Emerson Process Management: Accelerating on the Internet

If you were selling automation products for manufacturing plants, the 1970s were a wonderful time—sales were booming. By 2000, however, the market had changed. Sales had slowed and purchasers were beginning to think of automation products as commodities. So many buyers were using fewer suppliers.

That was the situation that the Fisher-Rosemount division of Emerson Electric faced. How could it attract the interest and attention of industrial purchasers for services that helped buyers optimize their plants and processes? Such decisions are made infrequently and can involve big money, ranging from $25,000 to $25,000,000. How could Fisher-Rosemount demonstrate in an engaging and dynamic way the benefits of reworking processes in customers' existing plants? How could the company show what its services could accomplish?

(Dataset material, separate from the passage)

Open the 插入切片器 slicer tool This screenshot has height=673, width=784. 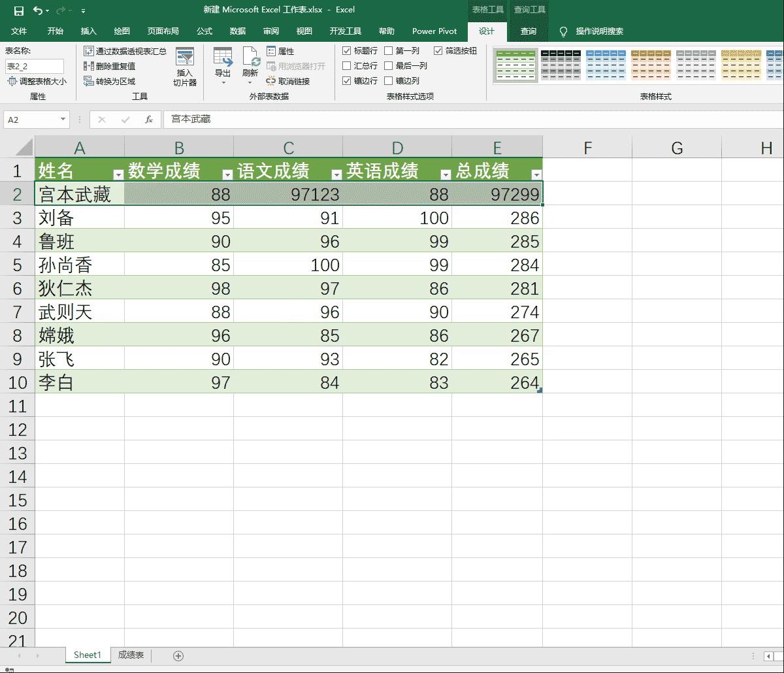click(185, 67)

Fisher-Rosemount tackled this situation by first repositioning its services. By looking at the relevant purchase processes from the customer's point of view, it realized that customers were not looking for individual products that they had to assemble themselves, if they had the needed in-house expertise. Instead, they were looking for complete solutions. Competitors—especially software vendors—had already realized this. Seeking to capitalize on their own expertise, the competitors had assembled product portfolios that included everything from PC-based process control solutions to supply chain management solutions. However, although Fisher-Rosemount's repositioning strategy was similar to that of other industry suppliers, the company had the advantage of being part of a much larger organization.

Emerson Electric was founded in 1890 in St. Louis, Missouri, to manufacture reliable electric motors. By 1892, it was selling the first electric fans in the United States, still one of its major lines. Over the years, however, Emerson Electric has benefited from stable management and consistent growth in its product and service lines. Today, it has over 60 divisions selling a variety of products from fans to process solutions, from to refrigeration and air-conditioning technologies to tools for do-it-yourselfers and professionals, from plastics joining and cleaning compounds to world-class engineering and consulting services. In 2000, Emerson reported sales of $15.5 billion—a 9 percent increase from the previous year. The company also reported increased earnings for the forty-third year and increased dividends for the forty-fourth year in a row. To achieve such an enviable record, Emerson stresses increased growth—particularly in global markets—and innovation.

One way Emerson stays ahead of the competition is through heavy use of the Internet. It has over 115 e-business projects under way. In 2000, it transacted 10 percent of its sales (that's $1.55 billion) online and 70 percent of its 60-plus divisions had Web projects up and running.

The Internet provides a good channel for selling technical products. A survey of industrial users of the Internet indicated that much of the industry (85 percent) has access to the Internet, and that engineers are among early adopters and frequent users of the Net. They use the Internet primarily to gather information, but given the lack of relevant information found there, they spend only up to three hours a week on the Net. Therefore, it appears that supplier companies can best increase the value of the Internet in selling their services by providing more detailed information about products and services.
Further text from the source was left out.